_What you will do_
Look below for the line with "Click the less-indented"; begin the copy there and stop after the line with "Task: Open three-dot", keeping the text exact and the pictures out.

========================================

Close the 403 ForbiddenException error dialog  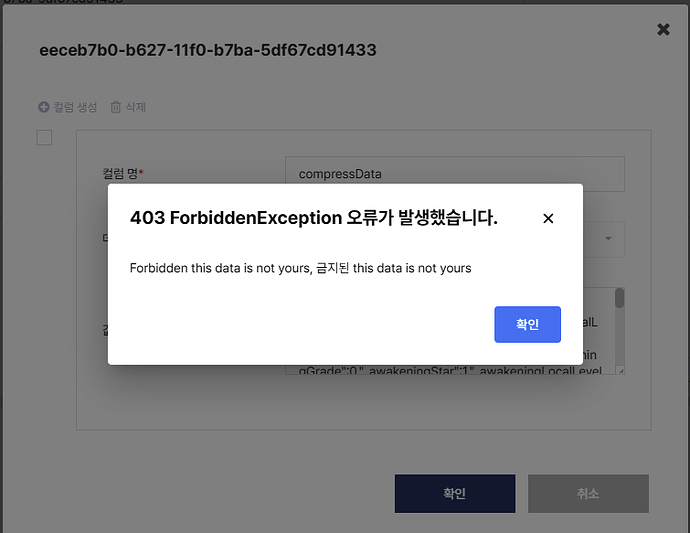pyautogui.click(x=548, y=218)
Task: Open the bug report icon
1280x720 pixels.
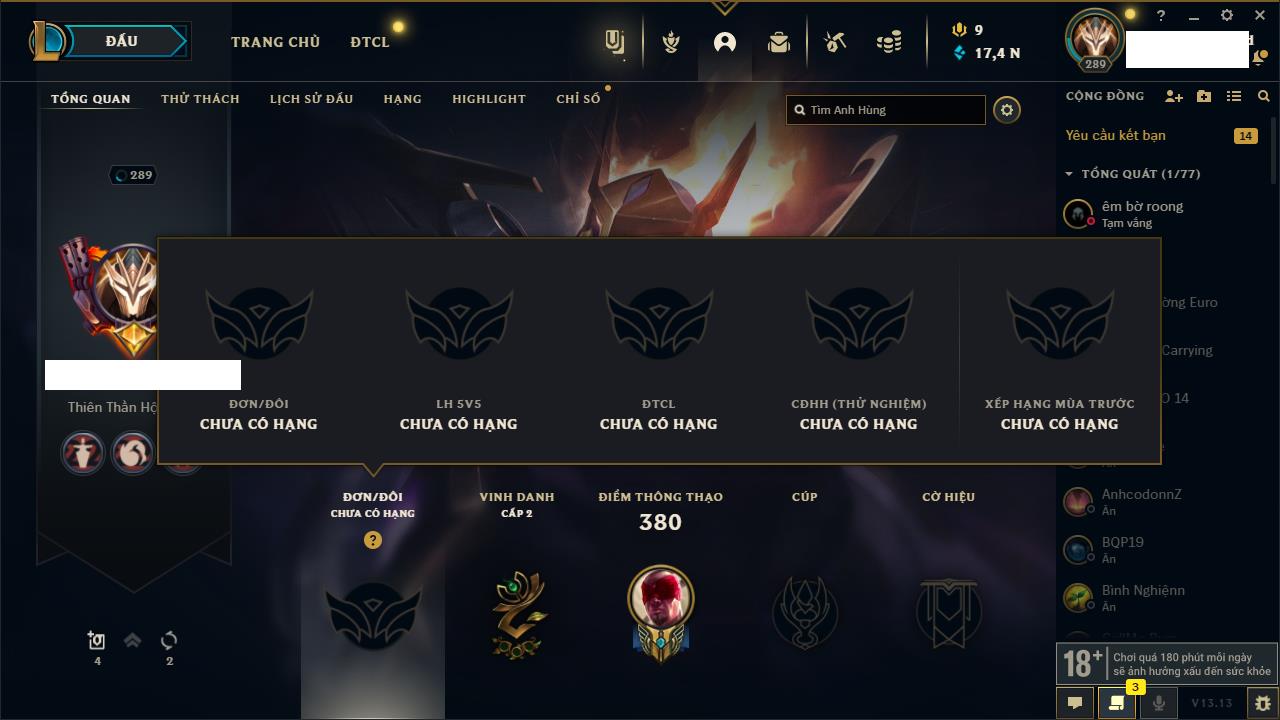Action: click(1262, 703)
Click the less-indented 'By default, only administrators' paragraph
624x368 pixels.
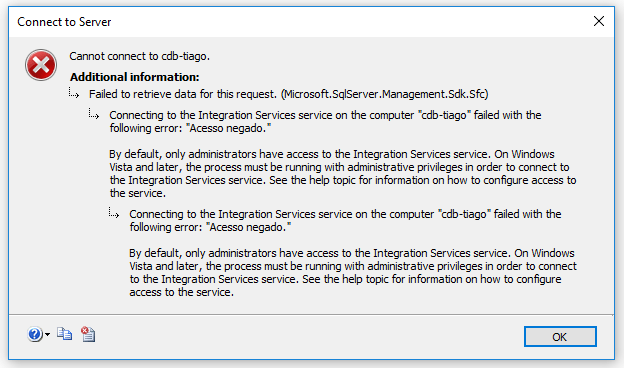coord(343,173)
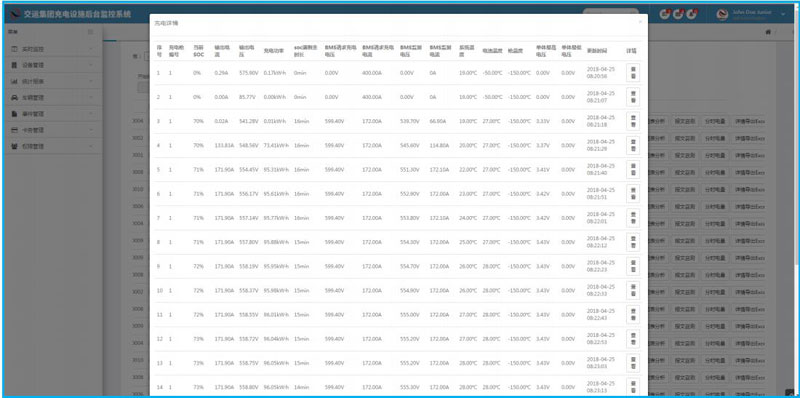The height and width of the screenshot is (398, 800).
Task: Open the first notification badge icon in header
Action: pos(664,14)
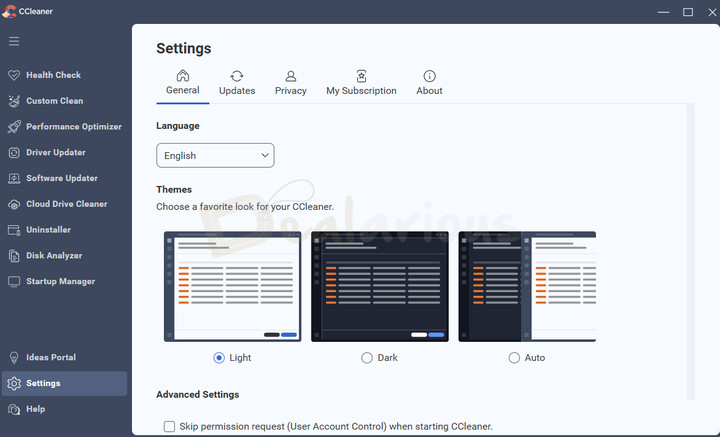This screenshot has width=720, height=437.
Task: Switch to the Updates tab
Action: (x=237, y=83)
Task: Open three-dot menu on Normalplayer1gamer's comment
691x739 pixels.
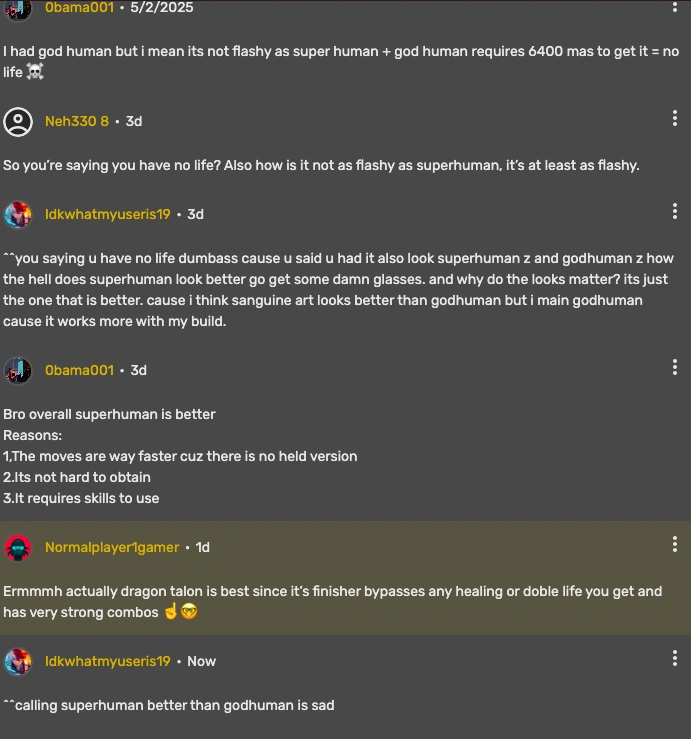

========================================

_Solution to this exercise_
Click the less-indented 'By default, only administrators' paragraph
624x368 pixels.
coord(343,173)
The height and width of the screenshot is (398, 800).
Task: Open the first notification badge icon in header
Action: pos(664,14)
This screenshot has width=720, height=437.
Task: Switch to the Updates tab
Action: (x=237, y=83)
Task: Open three-dot menu on Normalplayer1gamer's comment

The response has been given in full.